* BEGIN TEXT SECTION *
Wednesday, November 16, 2016

moments

I ended my 36th year with my Littles sleeping upstairs.
with dishes in the sink.
with half-done house projects.
with my cat on my feet and my dog on the floor.

It was a good year.

My 37th year began when I woke up to my Littles, full of love and sleepy eyes, rushing to get ready for school so they would have time to give me my birthday gift.  I saw them out the door and went back to bed.  I relaxed under piles of quilts and pillows enjoying the stillness.  I decided I was going to enjoy the day.  Regardless of what the day brought, I was not going to rush through it.  I'm done rushing.

Right now my life is a series of chunks of time. work. family. friends. home.  Each chunk has to have time carved out of the week.  It's very disjointed and I always feel like I've got to be somewhere, making the most of every moment.

they go so fast, those moments.

I had moments yesterday. Wonderful moments.
It was a good day.
I want more days like yesterday.

I was reminded that I have old friends across the globe that care enough to spend a few minutes catching up. Those moments with old friends mean just as much to me as me as the moments spent sharing a birthday drink with a new friend.

Thank you, my friends.

I ended my day on my couch with a Boston cream cake, a loaf of french bread, and a chunk of brie.  
Not sharing with anyone.
Not talking.
I was alone, just me and my pets.

not gonna lie, alone hurts a bit.

Alone is hard when my feet are cold.
when there's piles of laundry.
when everyone's hungry and dinner is daydream.
at the end of long days, when my house is cold and dark.
when spiders.
 just. spiders.
and noises outside at night.

Yeah, alone is hard.  But it's also one of the best feelings.
Alone is a choice, and I get to make my own choices.
I can do it all alone.

Feet cold?  slippers. socks. heck, both.
Laundry?  one load at a time.
Hungry?  Pizza.  there's always pizza.
Spiders?  Whiskey, vacuums and shoes.
lots of whiskey. damn spiders.
noises?  dog.

So full of pride at what I've accomplished in the last year. I did it.  I'm here.

37 is going to be a year of adventures.
Already things are changing.
Life keeps flying by.

Do I know where I'm going?
nope.

but.
I do know that I'm going the right way.


It feels good to be lost in the right direction.

Thursday, November 10, 2016

those moments you don't forget

We were talking about pistols.  
He can do a twirly gun flip thing.  
He is so silly.  He even admitted it. Sheepishly, he had been pulling out a gun and holster to play with when I was busy.

So he could practice.  Grinning, he admitted he didn’t want to drop the gun mid-flip when I was watching.

He showed me his gun trick. 
I was suitably impressed. 

I admitted I couldn’t flip a gun, didn’t even want to try.  Didn't even really like touching the guns.
* END TEXT SECTION *
* BEGIN RAW RECORDS *
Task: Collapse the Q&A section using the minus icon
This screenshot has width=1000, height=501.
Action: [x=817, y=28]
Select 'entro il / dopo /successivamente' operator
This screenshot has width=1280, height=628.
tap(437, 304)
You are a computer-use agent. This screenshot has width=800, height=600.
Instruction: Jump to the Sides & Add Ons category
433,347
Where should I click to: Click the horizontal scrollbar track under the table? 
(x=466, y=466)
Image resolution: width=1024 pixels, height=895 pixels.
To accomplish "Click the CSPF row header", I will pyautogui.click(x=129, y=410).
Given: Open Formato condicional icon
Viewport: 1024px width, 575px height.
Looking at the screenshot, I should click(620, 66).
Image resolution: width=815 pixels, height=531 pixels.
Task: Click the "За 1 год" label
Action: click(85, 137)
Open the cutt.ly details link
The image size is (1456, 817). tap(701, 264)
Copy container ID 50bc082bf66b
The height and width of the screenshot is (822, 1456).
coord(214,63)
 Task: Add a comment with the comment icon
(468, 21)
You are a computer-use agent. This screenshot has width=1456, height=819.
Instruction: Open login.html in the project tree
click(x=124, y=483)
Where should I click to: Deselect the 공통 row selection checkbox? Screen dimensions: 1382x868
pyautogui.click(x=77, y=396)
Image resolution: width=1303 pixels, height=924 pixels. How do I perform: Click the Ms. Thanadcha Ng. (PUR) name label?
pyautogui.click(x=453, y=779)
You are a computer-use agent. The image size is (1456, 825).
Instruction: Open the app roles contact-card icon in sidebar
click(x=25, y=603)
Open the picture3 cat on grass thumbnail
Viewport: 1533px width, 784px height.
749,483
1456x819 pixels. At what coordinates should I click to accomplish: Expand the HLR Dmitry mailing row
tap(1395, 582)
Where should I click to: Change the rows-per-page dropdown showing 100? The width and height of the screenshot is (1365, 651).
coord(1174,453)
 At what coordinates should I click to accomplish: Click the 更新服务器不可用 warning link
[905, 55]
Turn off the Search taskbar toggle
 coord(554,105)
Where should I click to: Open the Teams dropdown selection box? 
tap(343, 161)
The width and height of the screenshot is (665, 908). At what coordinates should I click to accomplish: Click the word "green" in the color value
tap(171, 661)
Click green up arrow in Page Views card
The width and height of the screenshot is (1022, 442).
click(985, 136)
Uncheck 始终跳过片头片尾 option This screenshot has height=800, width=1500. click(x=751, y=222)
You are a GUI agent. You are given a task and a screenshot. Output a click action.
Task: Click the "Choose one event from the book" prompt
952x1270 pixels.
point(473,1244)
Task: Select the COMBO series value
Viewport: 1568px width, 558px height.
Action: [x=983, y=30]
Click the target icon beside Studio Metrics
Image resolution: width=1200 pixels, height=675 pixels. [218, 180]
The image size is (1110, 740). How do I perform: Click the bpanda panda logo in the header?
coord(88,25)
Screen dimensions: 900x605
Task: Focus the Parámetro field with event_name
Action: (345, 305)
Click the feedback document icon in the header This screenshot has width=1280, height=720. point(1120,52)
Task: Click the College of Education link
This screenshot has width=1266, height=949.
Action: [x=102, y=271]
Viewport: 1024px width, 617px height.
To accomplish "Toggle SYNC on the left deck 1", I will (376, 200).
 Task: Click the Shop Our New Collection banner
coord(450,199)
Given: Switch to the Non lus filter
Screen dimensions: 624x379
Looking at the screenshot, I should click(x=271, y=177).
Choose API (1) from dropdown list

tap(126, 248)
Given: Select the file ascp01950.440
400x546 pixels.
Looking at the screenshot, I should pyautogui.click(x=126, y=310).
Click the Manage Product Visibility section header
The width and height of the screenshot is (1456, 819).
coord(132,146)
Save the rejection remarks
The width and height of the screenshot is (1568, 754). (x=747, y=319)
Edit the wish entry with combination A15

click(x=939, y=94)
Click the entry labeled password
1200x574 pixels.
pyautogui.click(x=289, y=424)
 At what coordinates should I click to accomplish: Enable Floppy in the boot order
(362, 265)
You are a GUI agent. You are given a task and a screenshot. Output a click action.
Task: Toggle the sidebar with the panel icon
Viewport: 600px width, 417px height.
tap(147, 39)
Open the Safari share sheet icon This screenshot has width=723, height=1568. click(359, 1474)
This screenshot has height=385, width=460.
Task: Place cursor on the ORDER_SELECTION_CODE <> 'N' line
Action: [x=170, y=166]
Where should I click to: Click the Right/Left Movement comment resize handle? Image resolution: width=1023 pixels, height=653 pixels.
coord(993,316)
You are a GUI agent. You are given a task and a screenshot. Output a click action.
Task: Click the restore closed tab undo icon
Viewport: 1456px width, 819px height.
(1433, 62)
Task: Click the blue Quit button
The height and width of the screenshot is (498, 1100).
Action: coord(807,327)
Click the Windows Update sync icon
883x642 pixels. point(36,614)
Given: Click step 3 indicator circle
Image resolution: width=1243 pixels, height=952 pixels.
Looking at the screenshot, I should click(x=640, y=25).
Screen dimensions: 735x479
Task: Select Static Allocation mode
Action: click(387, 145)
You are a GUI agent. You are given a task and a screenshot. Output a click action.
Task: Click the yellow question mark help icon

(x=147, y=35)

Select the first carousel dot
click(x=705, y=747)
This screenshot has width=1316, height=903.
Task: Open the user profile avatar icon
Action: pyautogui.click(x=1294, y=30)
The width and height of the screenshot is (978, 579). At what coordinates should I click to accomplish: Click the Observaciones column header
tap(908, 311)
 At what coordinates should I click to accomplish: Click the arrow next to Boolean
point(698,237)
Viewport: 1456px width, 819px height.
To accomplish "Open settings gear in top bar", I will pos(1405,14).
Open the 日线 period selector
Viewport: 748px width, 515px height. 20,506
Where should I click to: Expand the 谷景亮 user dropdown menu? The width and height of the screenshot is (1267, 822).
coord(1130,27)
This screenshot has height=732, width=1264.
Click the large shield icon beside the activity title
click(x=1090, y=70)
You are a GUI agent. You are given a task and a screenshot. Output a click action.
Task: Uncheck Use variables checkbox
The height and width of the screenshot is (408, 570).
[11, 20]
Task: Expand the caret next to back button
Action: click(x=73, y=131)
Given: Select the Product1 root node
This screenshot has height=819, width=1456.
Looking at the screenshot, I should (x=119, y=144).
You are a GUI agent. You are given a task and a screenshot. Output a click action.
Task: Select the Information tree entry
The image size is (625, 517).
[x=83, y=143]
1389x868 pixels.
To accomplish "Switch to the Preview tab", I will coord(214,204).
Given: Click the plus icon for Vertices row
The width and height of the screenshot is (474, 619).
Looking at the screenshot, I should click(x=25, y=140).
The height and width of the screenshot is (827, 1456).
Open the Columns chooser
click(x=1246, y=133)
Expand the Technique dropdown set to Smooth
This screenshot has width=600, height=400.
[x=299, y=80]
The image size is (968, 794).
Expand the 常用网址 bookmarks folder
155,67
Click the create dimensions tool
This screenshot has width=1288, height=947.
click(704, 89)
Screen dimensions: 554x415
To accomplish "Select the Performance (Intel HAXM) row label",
* END RAW RECORDS *
INSTRUCTIONS FOR THE TASK:
Give the post about turning 37 again, everything from "Alone is hard when" down to "when spiders.", changing "dark" to "quiet".

EXERCISE RESPONSE:
Alone is hard when my feet are cold.
when there's piles of laundry.
when everyone's hungry and dinner is daydream.
at the end of long days, when my house is cold and quiet.
when spiders.